I know it’s not a new phenomenon, but maybe now that it is affecting my baby boomer generation, I’ve become more aware of it.  I’m speaking of the pain of watching a parent descend into dementia.  I used to never hear anyone discussing it.  Now, three of my close friends are having to deal with it.

Valerie’s mother is the most recent case.  It started almost innocuously.  She’d get in the car, and then forget where she was going, and worse, where she was.  Nothing looked familiar, even though she was in an area she once knew well.  Little by little it got worse, with her repeating herself many times throughout a conversation.  Valerie tried to talk to her father about it, but he was busy trying to stay in denial.  Then, this Christmas, when she went to her parents for Christmas dinner, there was none.  Her mother treated her almost like a stranger.  When Valerie asked what they should fix for dinner, her mother replied, “I thought I’d get out a couple of steaks for your father and I.”  It was as if Valerie no longer existed.  She ended up eating Christmas dinner alone at her house.  When she told me this story, I almost felt a physical pain, imagining how hurtful the whole day had been.
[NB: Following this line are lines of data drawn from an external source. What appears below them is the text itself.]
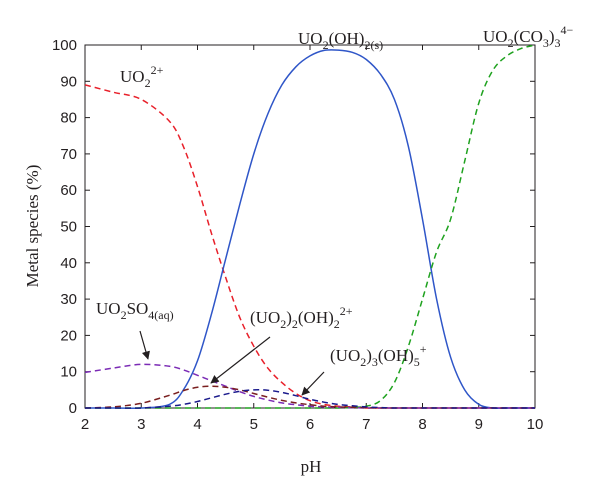 This screenshot has width=600, height=493. I want to click on y-tick-label: 50, so click(68, 228).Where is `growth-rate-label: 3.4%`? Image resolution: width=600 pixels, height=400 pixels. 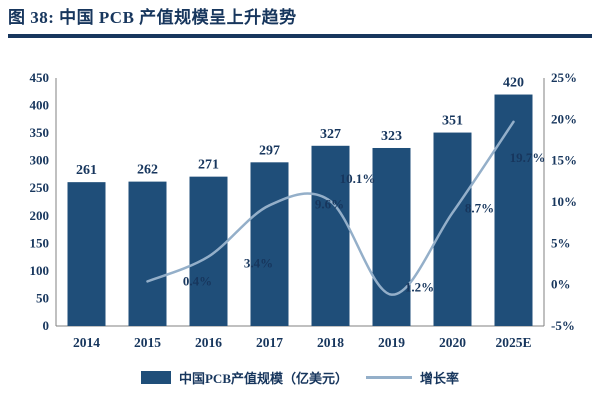 growth-rate-label: 3.4% is located at coordinates (258, 264).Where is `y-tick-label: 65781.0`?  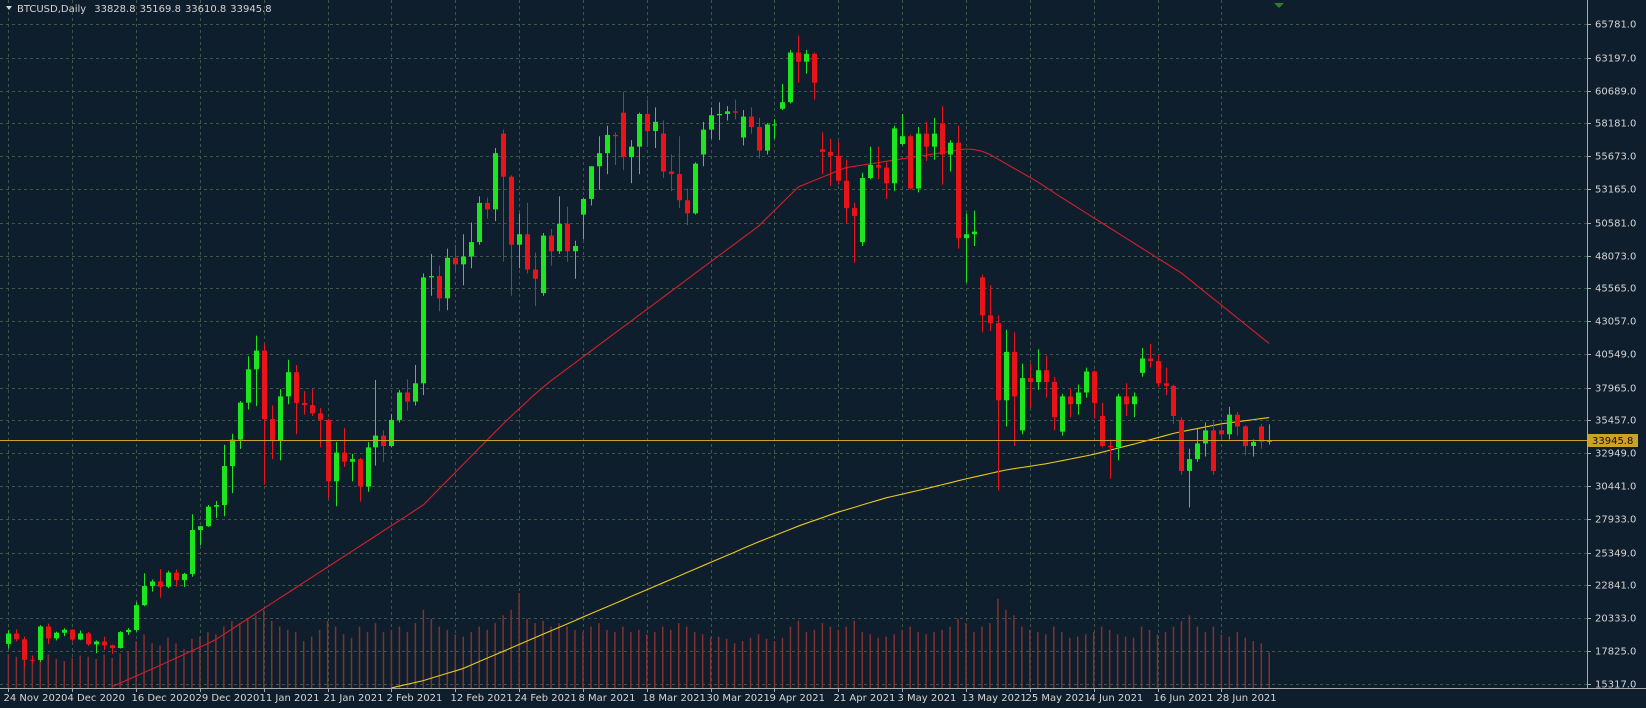
y-tick-label: 65781.0 is located at coordinates (1616, 26).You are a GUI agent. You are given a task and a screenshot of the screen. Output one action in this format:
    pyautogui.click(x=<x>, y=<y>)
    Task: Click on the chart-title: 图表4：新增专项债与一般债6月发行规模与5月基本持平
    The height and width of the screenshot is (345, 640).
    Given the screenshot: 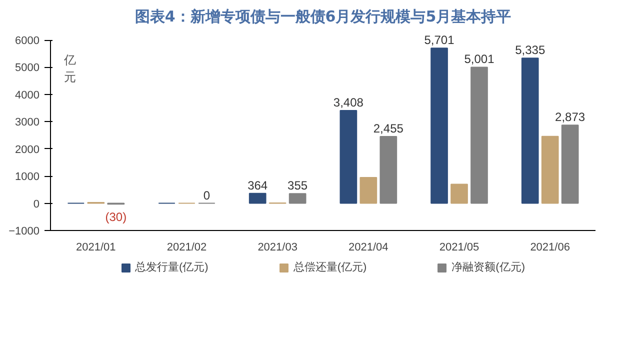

Then there’s Francie’s mother.  She is a delightful little lady, whom Francie had to move into a very nice assisted living facility.  Her mind had started slipping and she’d forget to take her medicines.  She also began writing checks out to any charity appeal that came in the mail.  Even now, Francie notices her tendency to hoard things and forget the most basic rituals of living.  This is not the mother she grew up with, who was a strong, in control individual. Francie gives up many hours a week doing things for her and driving her to and from doctors’ appointments.  I know how hard it is for her, both physically and emotionally, but she doesn’t complain.  I admire her so much.

And finally, there’s Suzie’s mother.  She is in a small town nursing home where the people are very kind and caring.  But she’s wasting away, now down to under one hundred pounds.  And the worst part is that when Suzie comes to visit her, she doesn’t know who she is.  This is the mother Suzi has always cherished and been close to.  And when Suzi tells me about her visits, I can hear the tears in her voice.  I can’t imagine how it must feel to have the woman who gave birth to you no longer realize that you’re her daughter.

You know, I’ve always felt that I was at such a disadvantage growing up without a mother.  When you lose your mother at eight years old, you think that’s the worst thing that could ever happen.  But at least I remember her the way she was – sassy, vibrant, and loving.  So maybe, just maybe, it was a blessing in disguise in some ways. It’s really hard to say, since both are losses…some early, some later… all devastating.  All we can do is try to cope, and survive.